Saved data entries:
• • • •

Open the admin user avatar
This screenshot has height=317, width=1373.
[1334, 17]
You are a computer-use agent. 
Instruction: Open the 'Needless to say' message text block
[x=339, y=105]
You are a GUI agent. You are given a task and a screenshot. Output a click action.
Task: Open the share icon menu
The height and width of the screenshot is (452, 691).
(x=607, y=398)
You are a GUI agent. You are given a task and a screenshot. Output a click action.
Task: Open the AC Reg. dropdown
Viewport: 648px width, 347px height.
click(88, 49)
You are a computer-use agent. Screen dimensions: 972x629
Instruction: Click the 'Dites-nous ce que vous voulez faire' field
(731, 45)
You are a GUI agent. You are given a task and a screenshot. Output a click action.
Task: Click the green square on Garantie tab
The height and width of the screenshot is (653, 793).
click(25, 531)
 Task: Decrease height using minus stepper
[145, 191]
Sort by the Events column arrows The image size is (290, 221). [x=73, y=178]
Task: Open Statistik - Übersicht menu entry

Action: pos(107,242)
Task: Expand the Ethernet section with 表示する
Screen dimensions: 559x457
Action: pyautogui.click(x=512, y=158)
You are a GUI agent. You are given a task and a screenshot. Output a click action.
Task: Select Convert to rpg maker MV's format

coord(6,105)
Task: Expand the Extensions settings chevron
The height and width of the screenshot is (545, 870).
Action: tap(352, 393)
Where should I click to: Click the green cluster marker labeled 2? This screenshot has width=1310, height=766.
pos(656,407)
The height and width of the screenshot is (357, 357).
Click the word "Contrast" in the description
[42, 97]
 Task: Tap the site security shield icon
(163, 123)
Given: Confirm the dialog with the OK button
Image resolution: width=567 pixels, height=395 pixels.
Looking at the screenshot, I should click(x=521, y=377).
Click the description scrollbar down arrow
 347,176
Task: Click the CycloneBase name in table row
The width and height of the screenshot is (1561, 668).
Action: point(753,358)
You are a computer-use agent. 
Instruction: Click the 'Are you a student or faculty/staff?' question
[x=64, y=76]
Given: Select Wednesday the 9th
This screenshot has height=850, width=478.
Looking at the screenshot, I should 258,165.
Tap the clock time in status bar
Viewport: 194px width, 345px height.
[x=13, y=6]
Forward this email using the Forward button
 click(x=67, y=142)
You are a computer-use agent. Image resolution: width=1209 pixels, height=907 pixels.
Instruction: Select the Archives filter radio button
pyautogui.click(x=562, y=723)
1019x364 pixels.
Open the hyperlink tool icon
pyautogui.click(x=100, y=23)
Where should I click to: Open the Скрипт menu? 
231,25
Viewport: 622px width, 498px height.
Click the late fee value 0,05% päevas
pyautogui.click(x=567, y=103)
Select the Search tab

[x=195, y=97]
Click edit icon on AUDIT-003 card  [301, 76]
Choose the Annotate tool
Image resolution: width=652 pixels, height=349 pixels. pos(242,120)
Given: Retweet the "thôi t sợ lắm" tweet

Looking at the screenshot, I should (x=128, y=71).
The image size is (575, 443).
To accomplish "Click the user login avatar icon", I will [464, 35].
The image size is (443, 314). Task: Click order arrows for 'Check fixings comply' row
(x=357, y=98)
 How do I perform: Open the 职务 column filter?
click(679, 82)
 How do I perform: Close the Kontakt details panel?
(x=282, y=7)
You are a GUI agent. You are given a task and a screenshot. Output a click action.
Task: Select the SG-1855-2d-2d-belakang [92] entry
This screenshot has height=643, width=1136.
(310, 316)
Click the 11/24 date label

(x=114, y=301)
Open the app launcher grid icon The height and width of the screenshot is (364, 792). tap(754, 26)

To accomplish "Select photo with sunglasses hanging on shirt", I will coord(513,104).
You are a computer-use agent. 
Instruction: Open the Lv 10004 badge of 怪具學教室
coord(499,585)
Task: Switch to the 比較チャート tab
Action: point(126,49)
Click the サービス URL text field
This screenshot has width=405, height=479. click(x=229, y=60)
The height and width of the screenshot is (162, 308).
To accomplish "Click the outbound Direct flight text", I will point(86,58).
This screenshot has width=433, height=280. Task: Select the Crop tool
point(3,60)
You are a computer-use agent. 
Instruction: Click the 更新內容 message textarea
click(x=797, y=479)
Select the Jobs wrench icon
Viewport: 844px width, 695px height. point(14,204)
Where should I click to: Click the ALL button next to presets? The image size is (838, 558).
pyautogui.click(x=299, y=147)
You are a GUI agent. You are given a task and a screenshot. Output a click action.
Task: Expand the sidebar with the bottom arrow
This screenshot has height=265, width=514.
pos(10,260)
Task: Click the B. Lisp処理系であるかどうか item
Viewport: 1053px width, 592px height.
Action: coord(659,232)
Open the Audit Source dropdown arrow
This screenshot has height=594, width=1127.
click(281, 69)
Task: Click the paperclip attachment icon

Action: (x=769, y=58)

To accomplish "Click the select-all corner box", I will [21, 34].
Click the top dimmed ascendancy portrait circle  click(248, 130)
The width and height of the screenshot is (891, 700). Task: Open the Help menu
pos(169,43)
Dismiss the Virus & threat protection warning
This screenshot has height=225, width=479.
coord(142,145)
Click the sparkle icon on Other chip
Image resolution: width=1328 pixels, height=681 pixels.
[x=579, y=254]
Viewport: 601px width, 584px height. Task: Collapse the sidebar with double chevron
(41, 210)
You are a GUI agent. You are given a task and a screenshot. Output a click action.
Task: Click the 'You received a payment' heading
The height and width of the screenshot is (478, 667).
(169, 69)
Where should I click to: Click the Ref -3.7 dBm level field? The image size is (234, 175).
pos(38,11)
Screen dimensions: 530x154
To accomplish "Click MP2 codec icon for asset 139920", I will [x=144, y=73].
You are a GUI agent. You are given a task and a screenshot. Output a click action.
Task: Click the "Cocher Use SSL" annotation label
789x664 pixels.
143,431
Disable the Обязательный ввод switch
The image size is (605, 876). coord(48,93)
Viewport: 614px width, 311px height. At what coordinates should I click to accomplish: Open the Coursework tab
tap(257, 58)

• • • •

Task requirements =>
Find and copy each line above that includes the string "avatar".

Result for this exercise =>
Open the admin user avatar
To accomplish "Click the user login avatar icon", I will [464, 35].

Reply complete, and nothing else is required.